## begin
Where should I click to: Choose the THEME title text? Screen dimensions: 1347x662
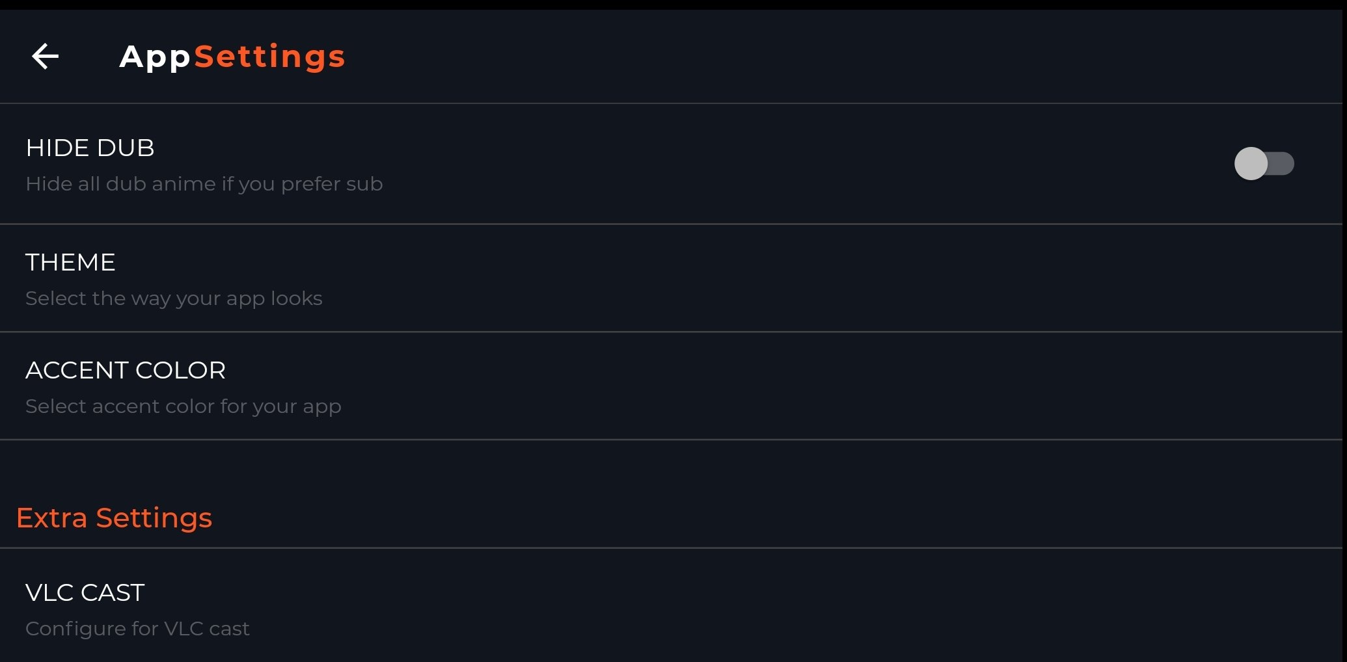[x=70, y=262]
## end
## begin
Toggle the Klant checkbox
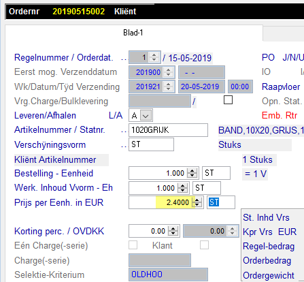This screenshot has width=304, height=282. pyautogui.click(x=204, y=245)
## end
## begin
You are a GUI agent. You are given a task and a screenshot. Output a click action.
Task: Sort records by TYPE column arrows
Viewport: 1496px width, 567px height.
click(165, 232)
## end
• _Aim of the task_: Rewrite the lines from the one with "You are a GUI" up to and including the one with "click(165, 232)", replacing "column arrows" with "header arrows" and leaving everything else unchanged. Give only those lines.

• _Written response_:
You are a GUI agent. You are given a task and a screenshot. Output a click action.
Task: Sort records by TYPE header arrows
Viewport: 1496px width, 567px height.
click(165, 232)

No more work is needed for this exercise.